KYIV—A hacker group has breached several FBI-affiliated websites and uploaded their contents to the web, including dozens of files containing the personal information of thousands of federal agents and law enforcement officers, TechCrunch has learned.
The hackers breached three sites associated with the FBI National Academy Association, a coalition of different chapters across the U.S. promoting federal and law enforcement leadership and training located at the FBI training academy in Quantico, VA. The hackers exploited flaws on at least three of the organization’s chapter websites — which we’re not naming — and downloaded the contents of each web server.
The hackers then put the data up for download on their own website, which we’re also not naming nor linking to given the sensitivity of the data.
The spreadsheets contained about 4,000 unique records after duplicates were removed, including member names, a mix of personal and government email addresses, job titles, phone numbers and their postal addresses. The FBINAA could not be reached for comment outside of business hours. If we hear back, we’ll update.
TechCrunch spoke to one of the hackers, who didn’t identify his or her name, through an encrypted chat late Friday.
“We hacked more than 1,000 sites,” said the hacker. “Now we are structuring all the data, and soon they will be sold. I think something else will publish from the list of hacked government sites.” We asked if the hacker was worried that the files they put up for download would put federal agents and law enforcement at risk. “Probably, yes,” the hacker said.
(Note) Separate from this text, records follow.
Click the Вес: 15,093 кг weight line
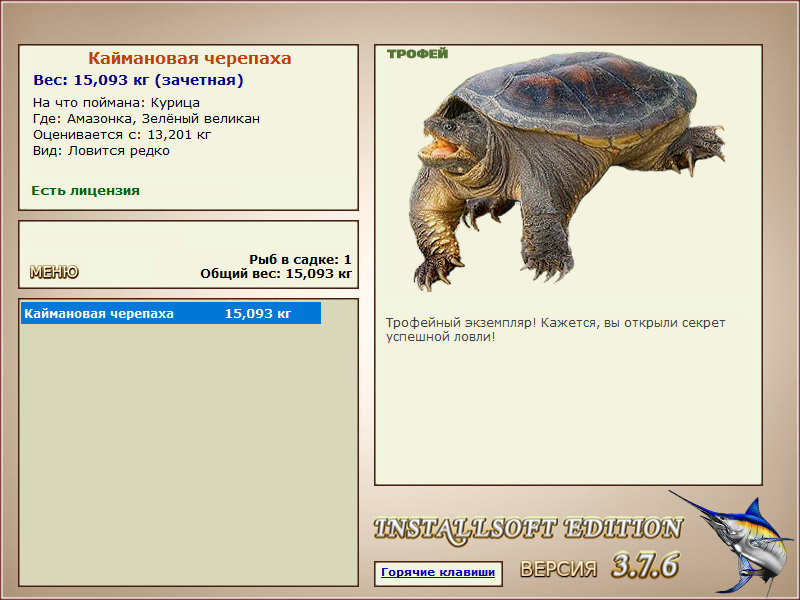Viewport: 800px width, 600px height. 138,80
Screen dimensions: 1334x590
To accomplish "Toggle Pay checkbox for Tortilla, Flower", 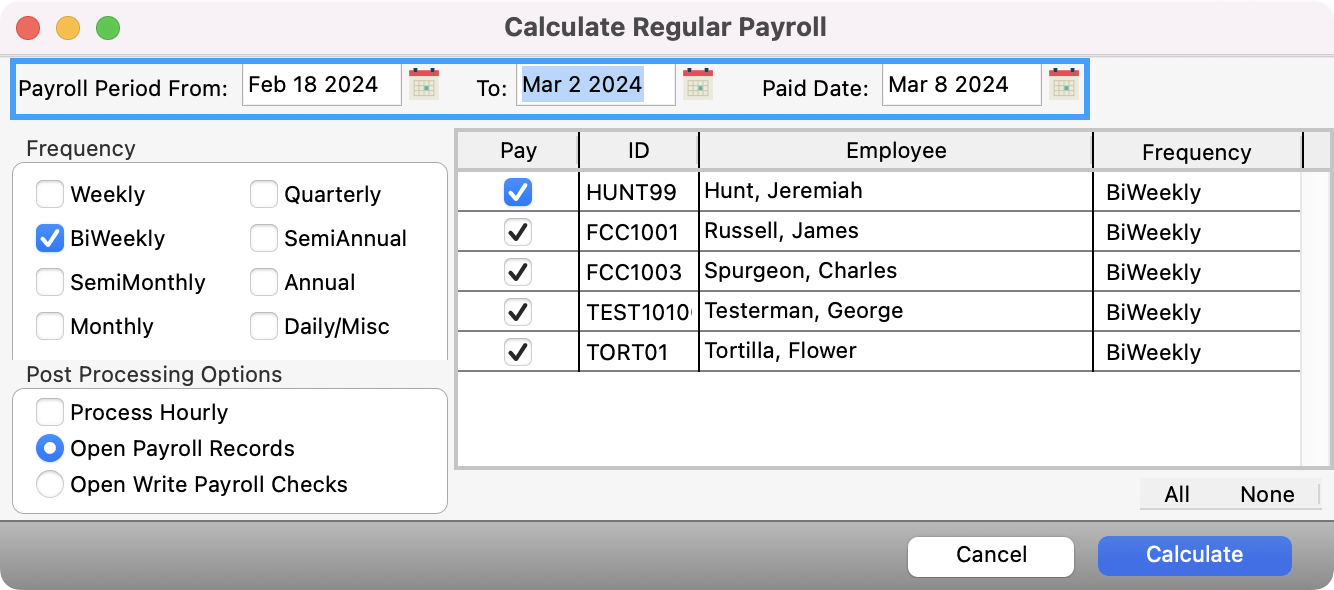I will (518, 352).
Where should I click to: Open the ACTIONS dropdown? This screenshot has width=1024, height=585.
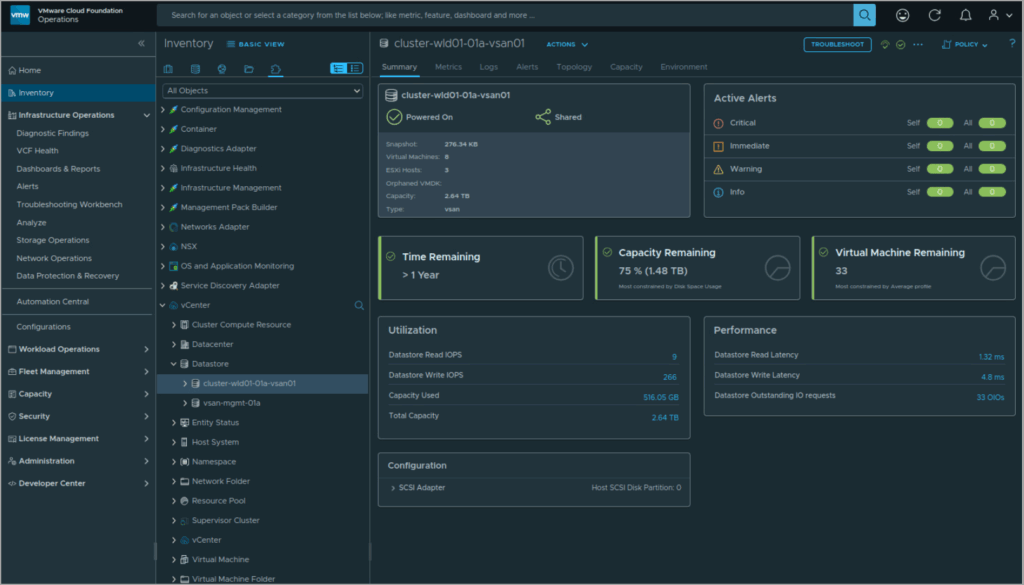tap(567, 44)
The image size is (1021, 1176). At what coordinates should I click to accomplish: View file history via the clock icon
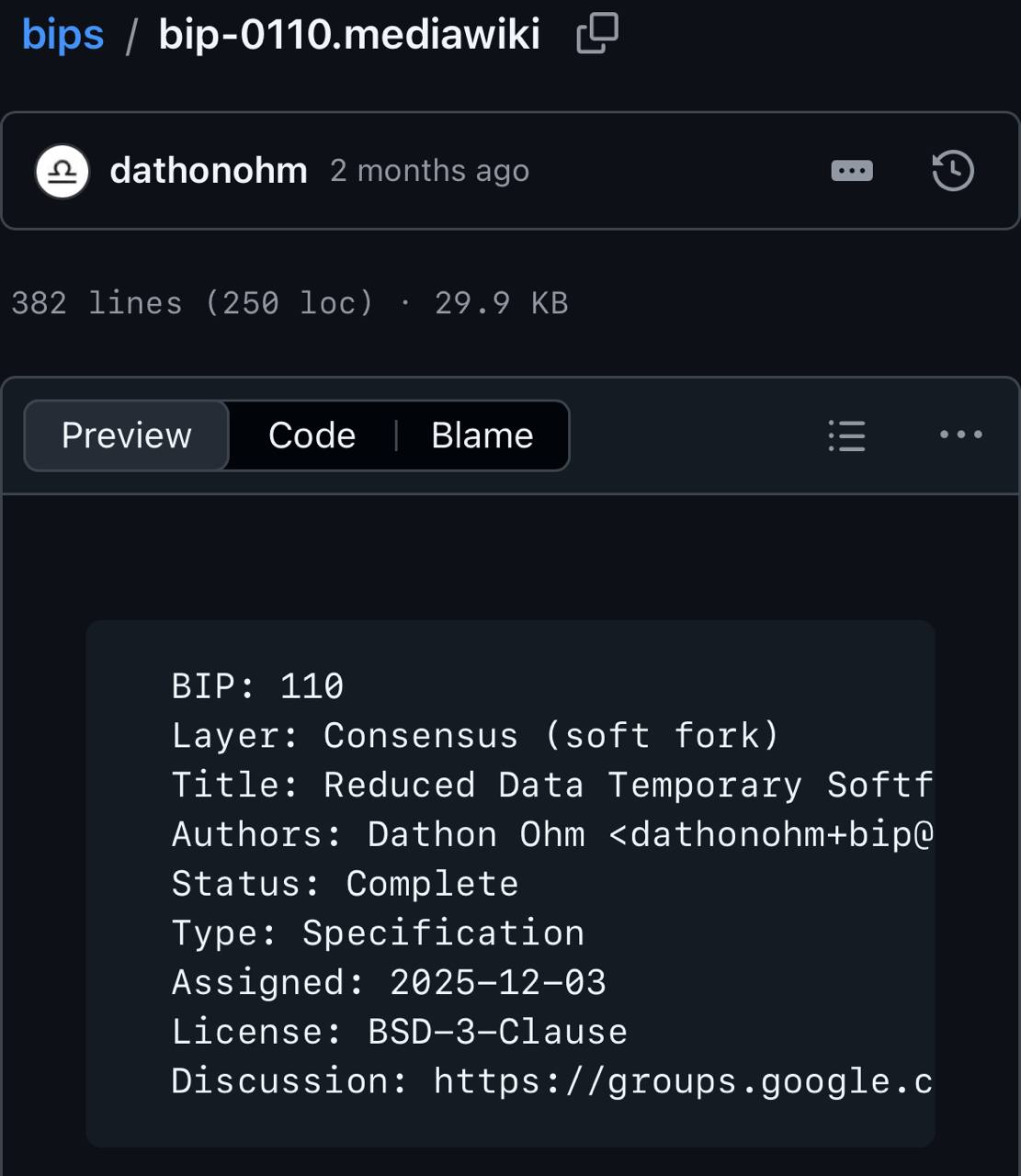[953, 171]
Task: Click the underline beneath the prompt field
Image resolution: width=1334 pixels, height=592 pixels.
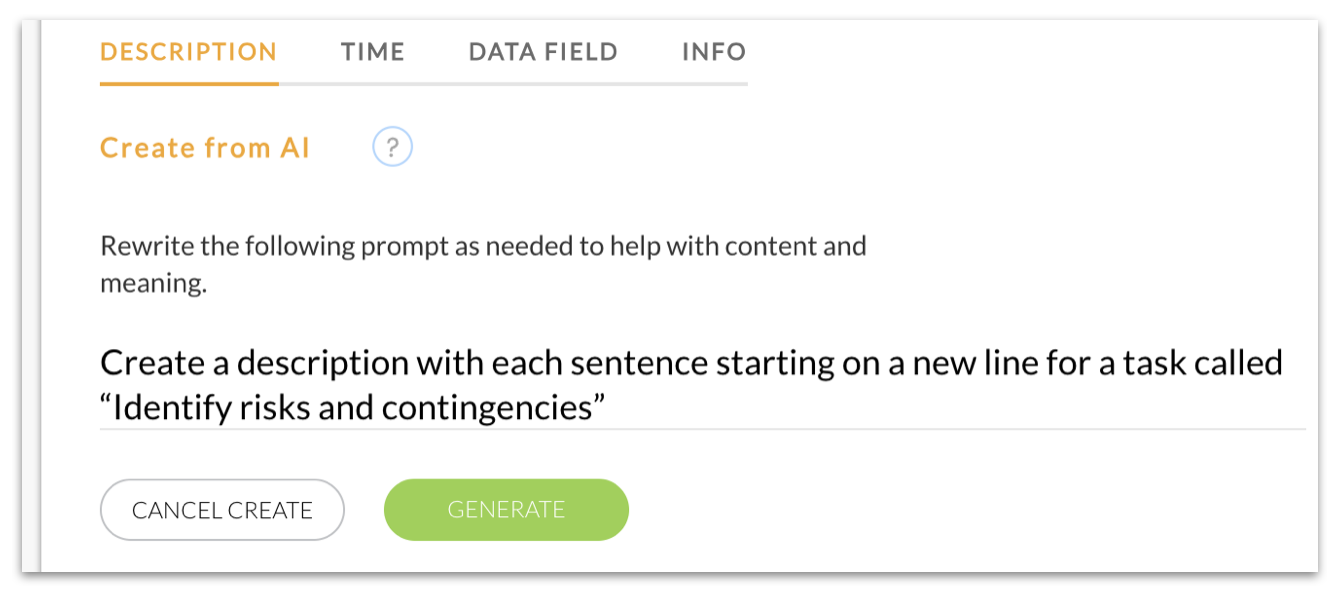Action: click(702, 429)
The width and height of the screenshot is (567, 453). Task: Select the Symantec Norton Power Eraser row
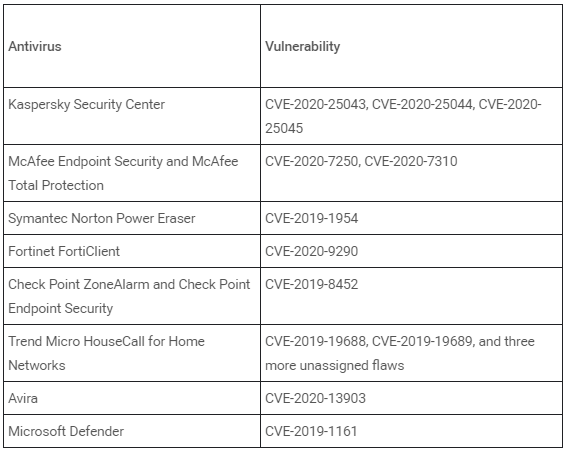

The hacker claimed to have “over a million data” [sic] on employees across several U.S. federal agencies and public service organizations.
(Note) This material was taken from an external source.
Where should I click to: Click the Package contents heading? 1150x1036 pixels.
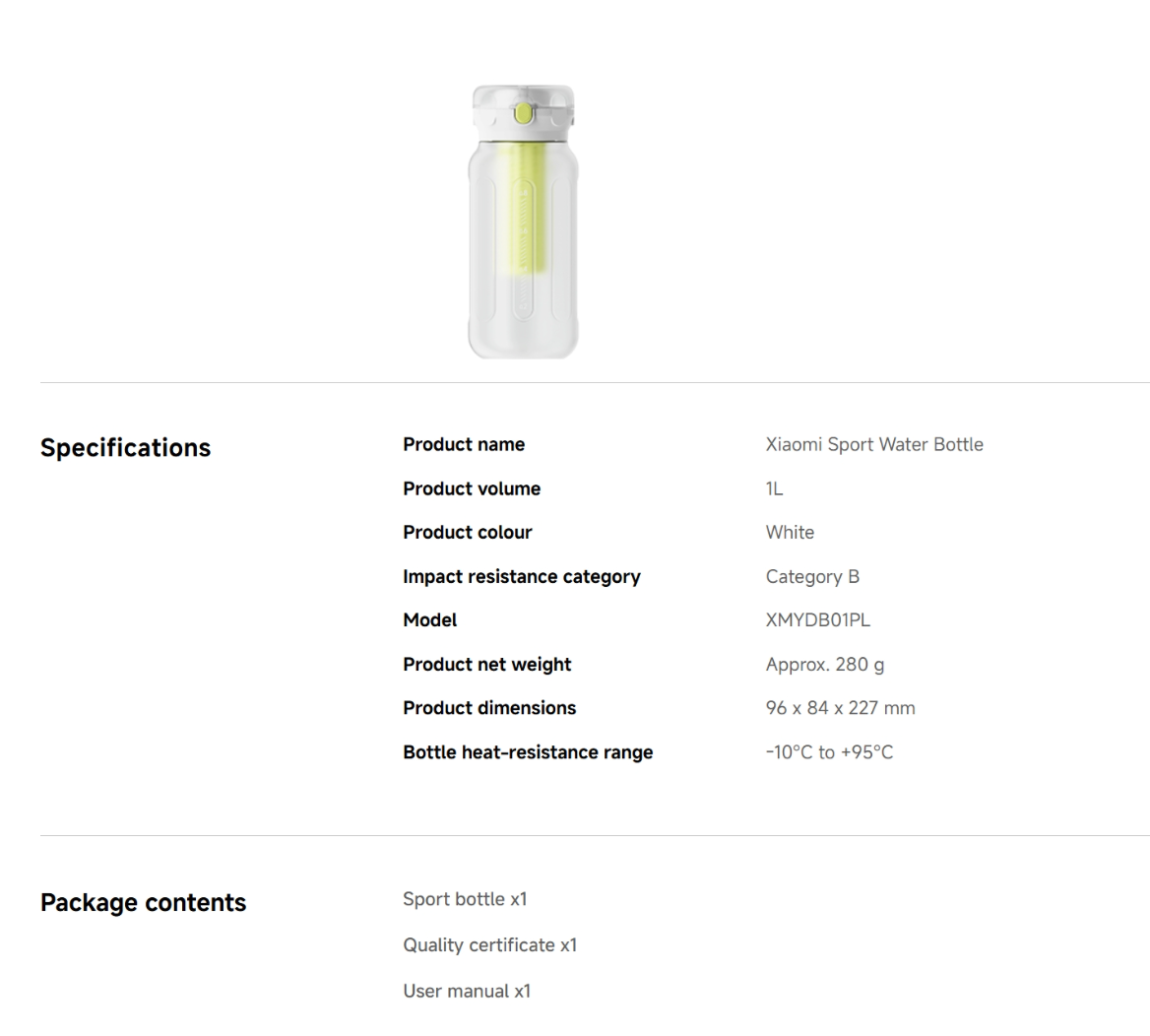click(143, 903)
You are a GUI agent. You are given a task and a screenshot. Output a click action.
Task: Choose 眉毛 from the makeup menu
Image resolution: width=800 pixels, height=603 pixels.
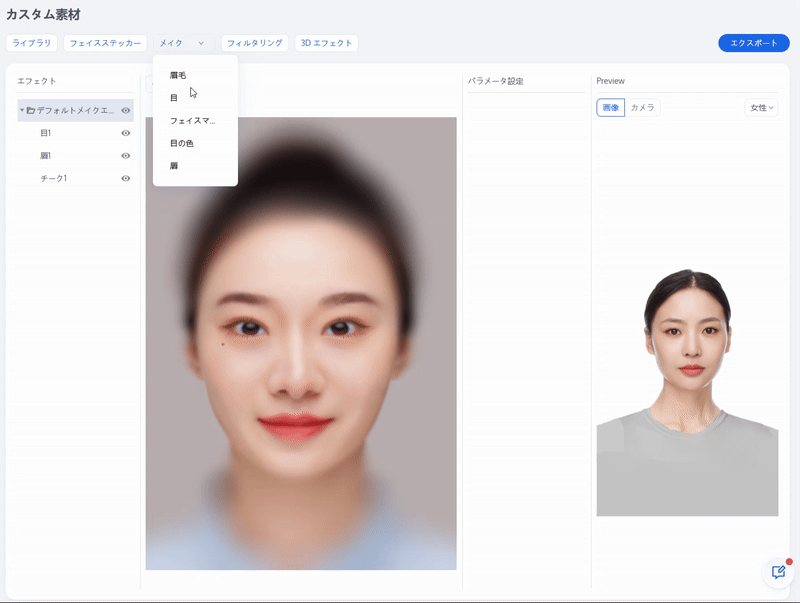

It’s not uncommon for data to be stolen and sold in hacker forums and in marketplaces on the dark web, but the hackers said they would offer the data for free to show that they had something “interesting.”
Unprompted, the hacker sent a link to another FBINAA chapter website they claimed to have hacked. When we opened the page in a Tor browser session, the website had been defaced — prominently displaying a screenshot of the encrypted chat moments earlier.
The hacker — one of more than ten, they said — used public exploits, indicating that many of the websites they hit weren’t up-to-date and had outdated plugins.
In the encrypted chat, the hacker also provided evidence of other breached websites, including a subdomain belonging to manufacturing giant Foxconn. One of the links provided did not need a username or a password but revealed the back-end to a Lotus-based webmail system containing thousands of employee records, including email addresses and phone numbers.
Their end goal: “Experience and money,” the hacker said.